The pamphlet certainly raised an interest with the public as is shown by the fact that there are two versions.

Paul Peucker, ‘Godts Wonderen met Zyne Kerke’(God’s wonders with His Church): Isaäc le Long (1683-1762) and the Moravians 
In 1735 Isaäc le Long, a well known Amsterdam publicist of his day, published a book entitled: Godts Wonderen met Zyne Kerke, which described the pietist community in Herrnhut, Saxony. The book was widely read in the Netherlands and it gave the Herrnhuters (or Moravians) publicity throughout Holland, enabling to extend their work to this country and the Dutch colonies. Le Long, with his family then joined the Unity of the Brethren (Moravian Church). However, for reasons which remain unclear, they left the Church in 1746/1747. Although leading Moravians later tried to deny their own contribution to Le Long’s publication of Godts Wonderen – which had served to not only enhance support for the Moravians, but also precipitated intense protest amongst contemporary reformed theologians – they had been actively involved in the preparations for the book.

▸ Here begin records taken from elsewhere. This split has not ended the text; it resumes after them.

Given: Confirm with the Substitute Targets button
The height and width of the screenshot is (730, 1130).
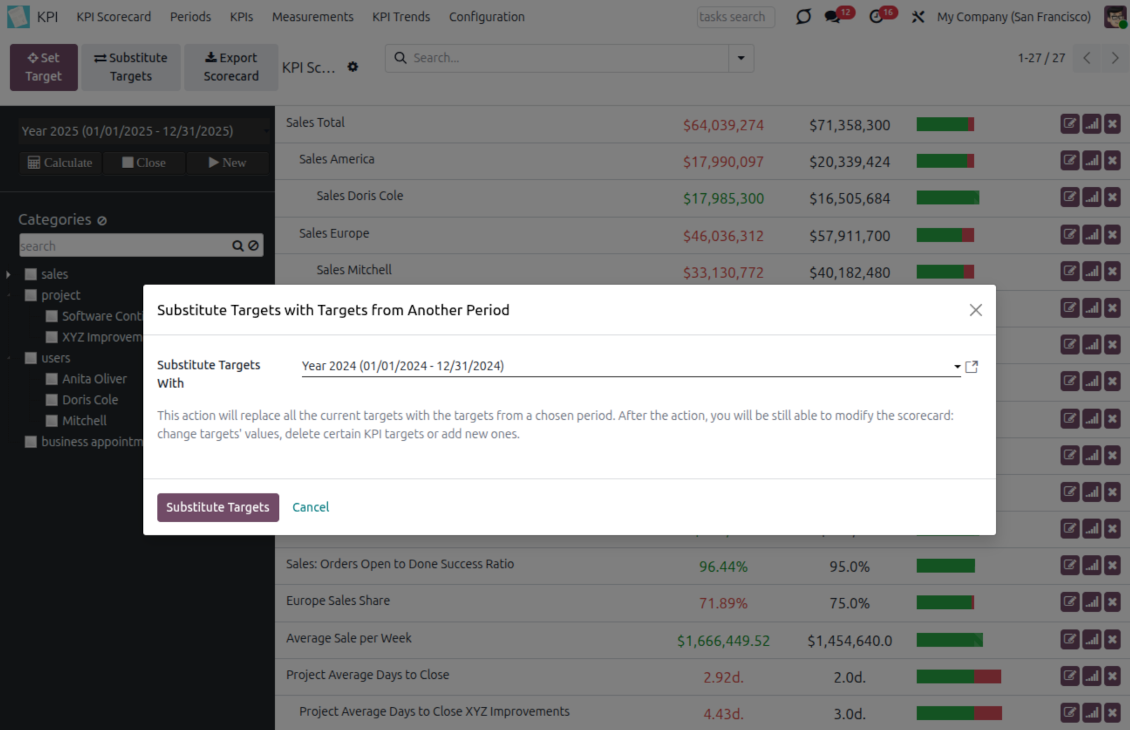Looking at the screenshot, I should (x=218, y=507).
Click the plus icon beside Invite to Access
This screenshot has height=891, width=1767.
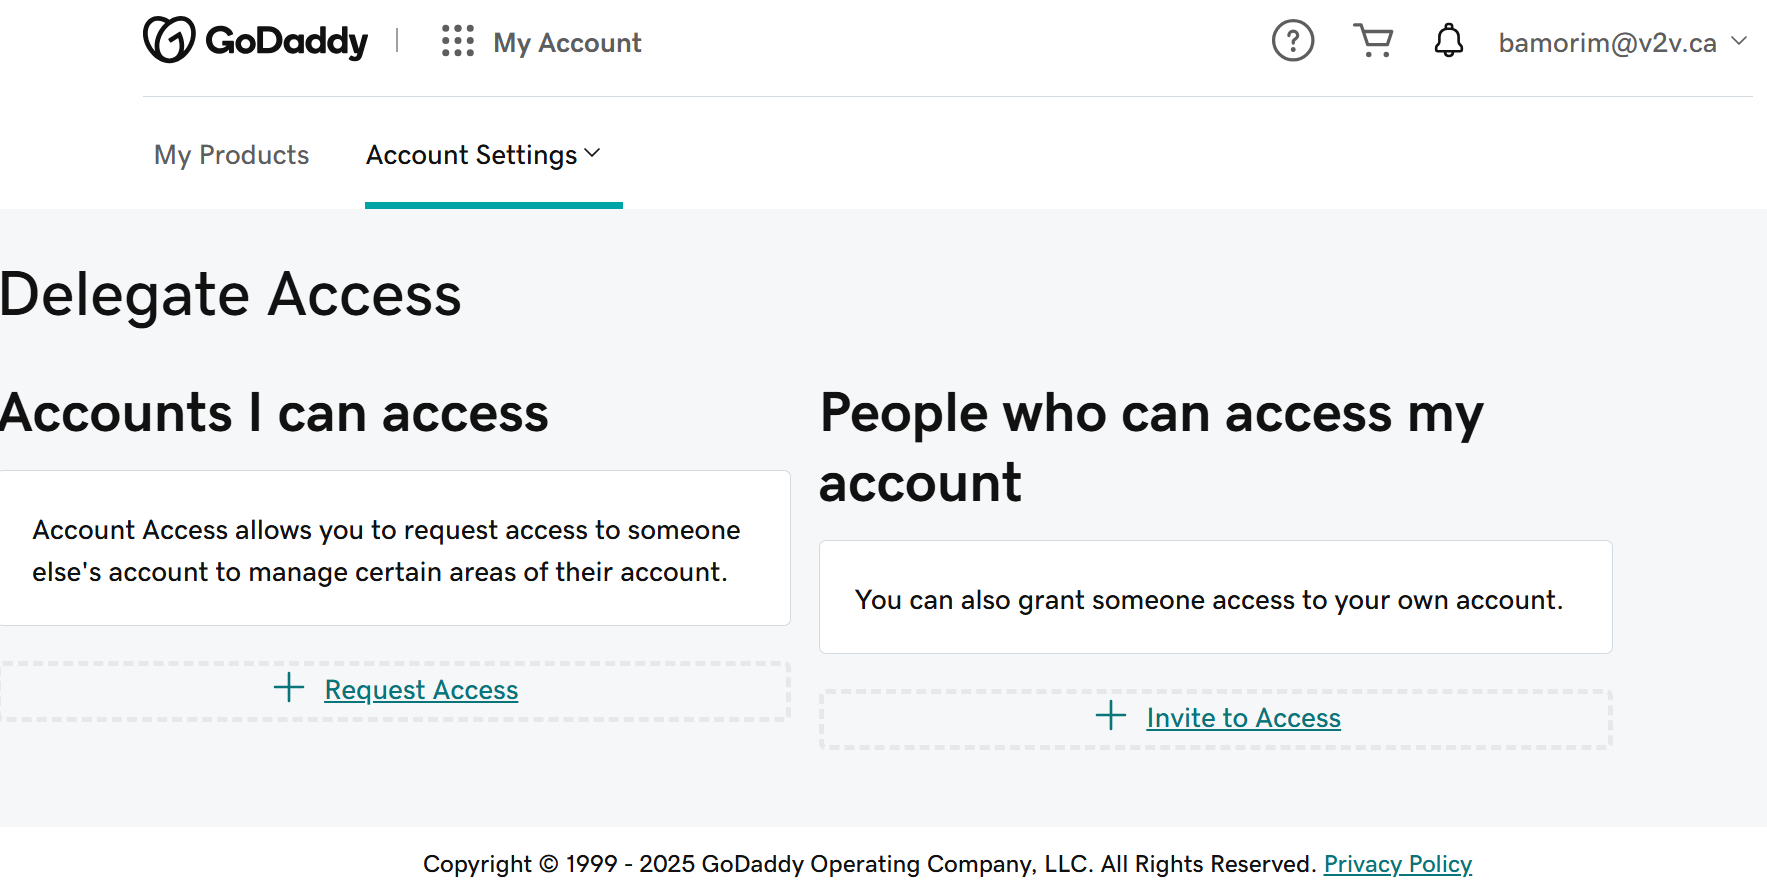pyautogui.click(x=1111, y=716)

Karl de Leeuw en Hans van der Meer, A turning grille of Alexander baron van Spaen 
After the retreat of the English and Russian troops from Dutch soil in 1799, the Batavian Directory sought means to end its participation in the war against England. It wanted to end hostilities bilaterally, that is to say without negotations for a general peace. It hoped for mediation from Prussia, that already negotiated a separate peace with France in 1795. The Directory tried to make the idea acceptable to the British – who wanted to see the former Stadtholder of the Dutch Republic back in charge – by asking the Stadtholder’s son, the Hereditary Prince William, to act as new head of the state, more or less modelled on the French example of Napoleon’s ‘consulate’.

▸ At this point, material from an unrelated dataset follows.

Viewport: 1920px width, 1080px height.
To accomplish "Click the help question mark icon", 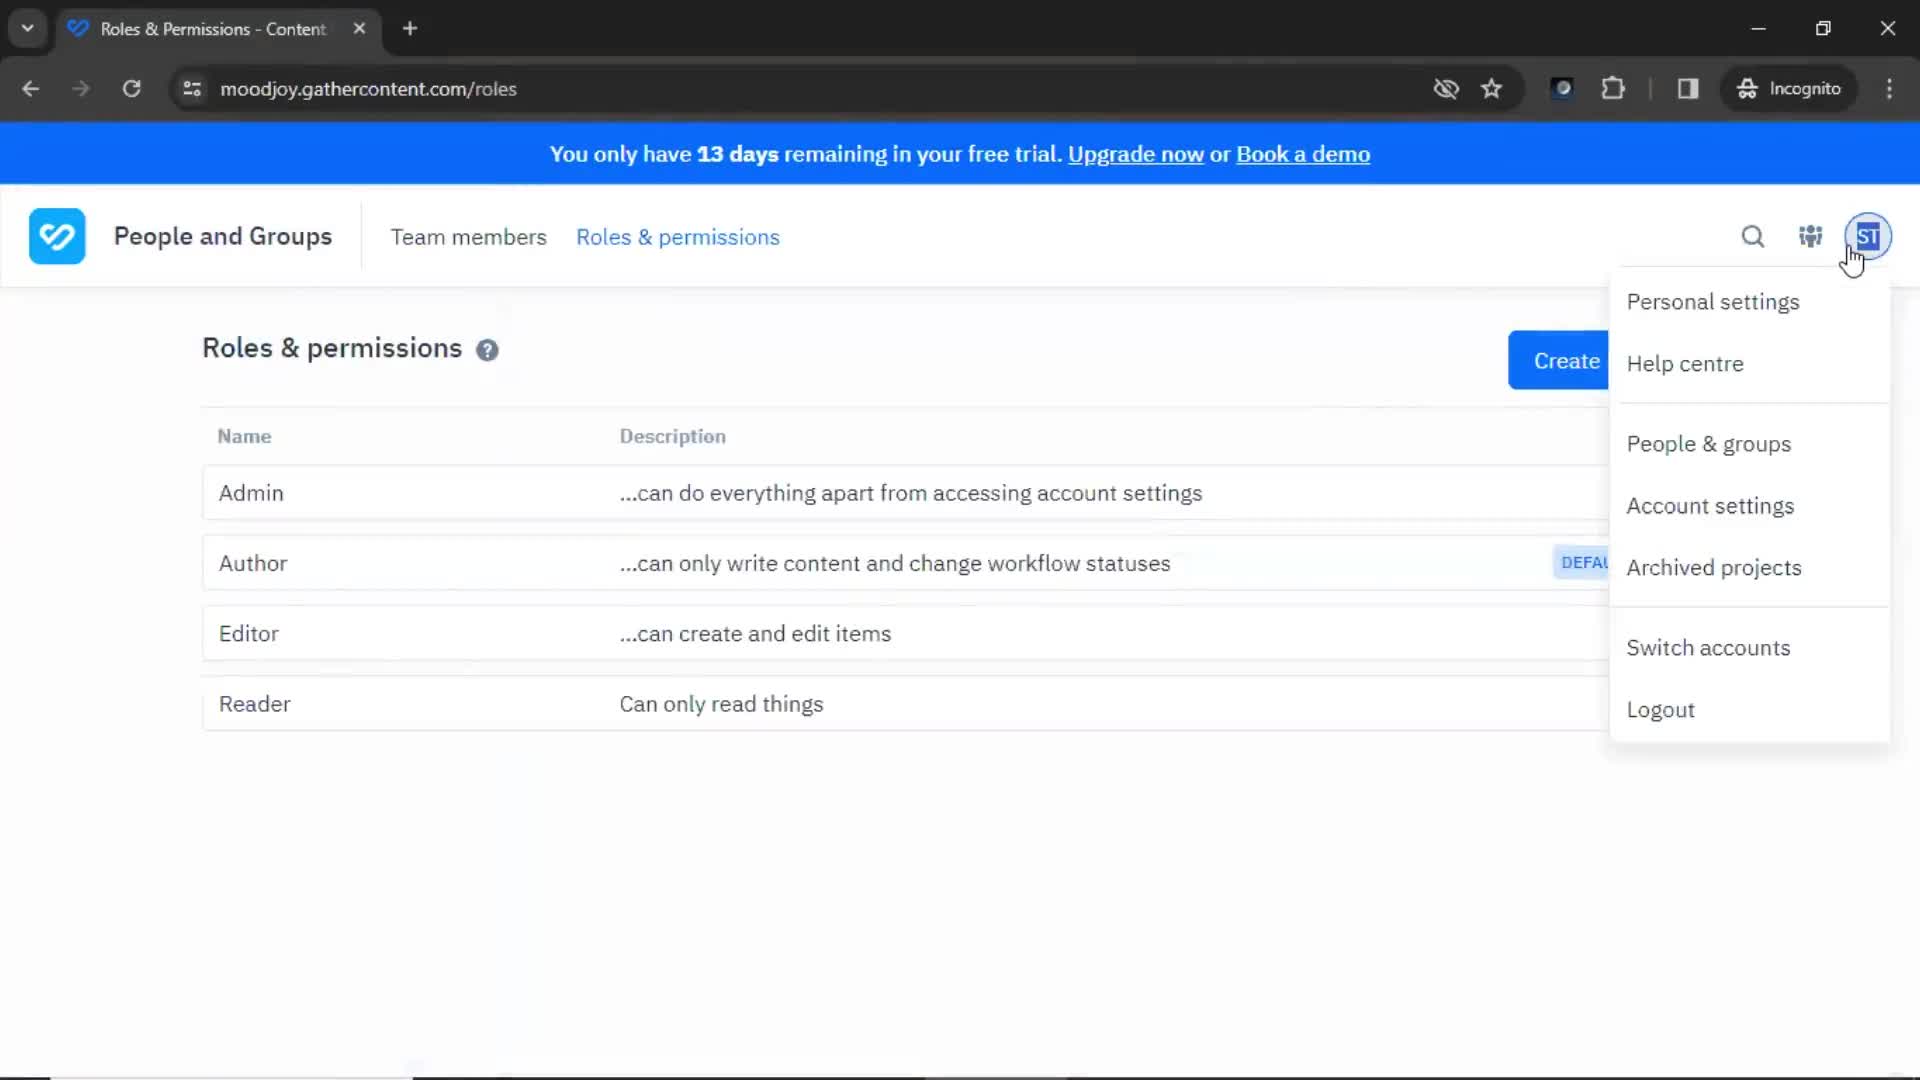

The former Stadtholder and his family were to be approached by Alexander van Spaen, a young nobleman who was a personal friend, both of the Batavian Director in charge of Foreign Affairs, Maarten van der Goes, and the Hereditary Prince. The diplomatic manoeuvring that accompanied the mission of Alexander van Spaen required the exchange of several letters between the hereditary Prince and Alexander, most of them during the summer of 1800. The letters were enciphered by means of a remarkable variant of the turning grille, a device described for the first time only five years before in a mathematical magazine. The origin of this particular variant remains unknown, but its application shows profound understanding of cryptography.

Steef Post, The conversion of Bernard Nieuwentijt 
In 1715 Bernard Nieuwentijt published his apology Het regt gebruik der wereltbeschouwingen ter overtuiginge van ongodisten en ongelovigen (The right use of contemplating the works of the creator, designed for the conviction of atheists and infidels). From this book appears a strong emotional involvement and everything points to the fact that a personal religious change was one of the motives to write the book. About a possible conversion many stories are current, none of which seems to be based on historical facts. In this article an account of Nieuwentijt’s conversion is discussed, which is not only some 25 years older but also more concrete and less stereotype than those up to now. Nieuwentijt is supposed to have come to repentance after the preachting of a sick-visitor from The Hague, Jacobus Schuts. The account of this conversion has been included in a manuscript by Pieter de la Ruë (1695-1770).